— RECORDS FOR THE EXERCISE —
====

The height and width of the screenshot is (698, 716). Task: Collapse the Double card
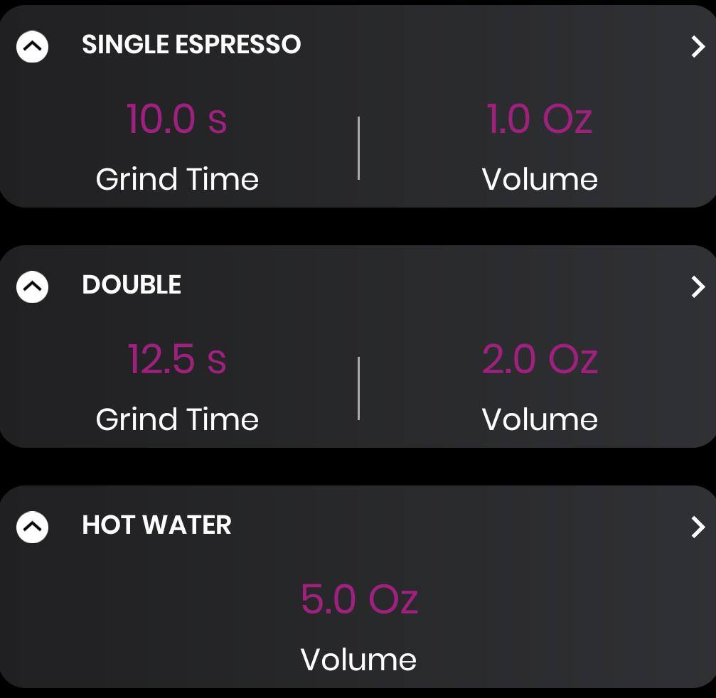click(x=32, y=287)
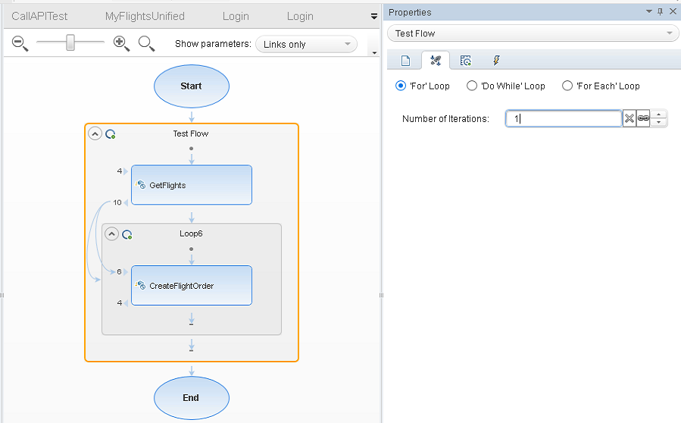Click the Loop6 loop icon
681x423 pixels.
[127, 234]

====

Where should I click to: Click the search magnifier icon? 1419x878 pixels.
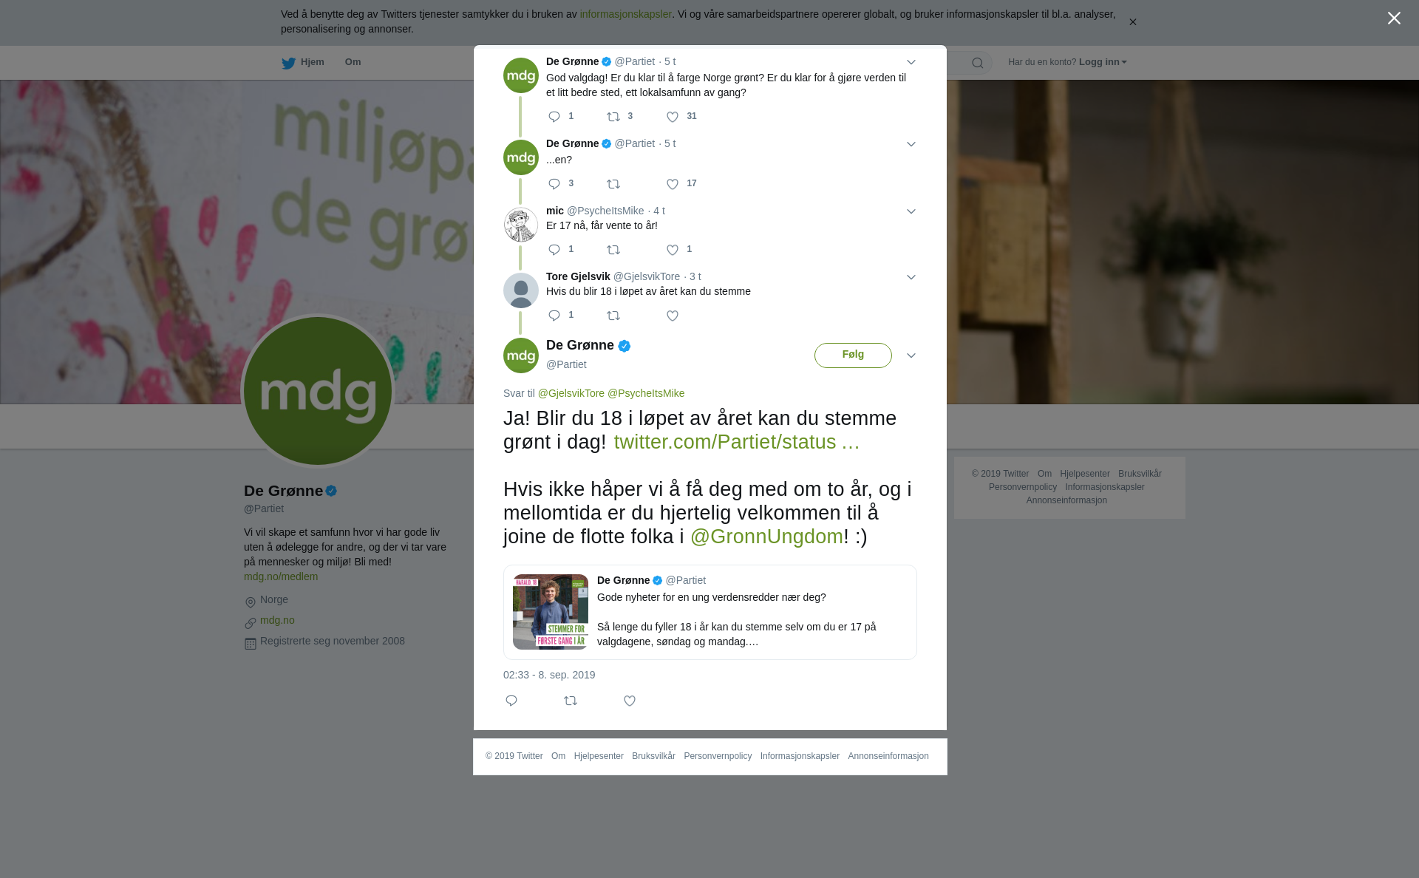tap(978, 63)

====

— TASK DESCRIPTION —
Render the lines from the one containing "Where should I" through the one containing "tap(978, 63)" as a Markdown table with columns No. and Text, one numbered row per line and no blank lines. Leave the pictures out.

— TASK SOLUTION —
| No. | Text |
|---|---|
| 1 | Where should I click to: Click the search magnifier icon? 1419x878 pixels. |
| 2 | tap(978, 63) |